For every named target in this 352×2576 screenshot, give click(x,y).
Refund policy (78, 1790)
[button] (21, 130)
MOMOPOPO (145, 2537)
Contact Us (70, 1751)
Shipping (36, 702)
-------
» **Task requirements**
Please write out the data again exactly as it stands.

» **Response**
For every named target in this 352×2576 screenshot, give click(x,y).
Refund policy (78, 1790)
[button] (21, 130)
MOMOPOPO (145, 2537)
Contact Us (70, 1751)
Shipping (36, 702)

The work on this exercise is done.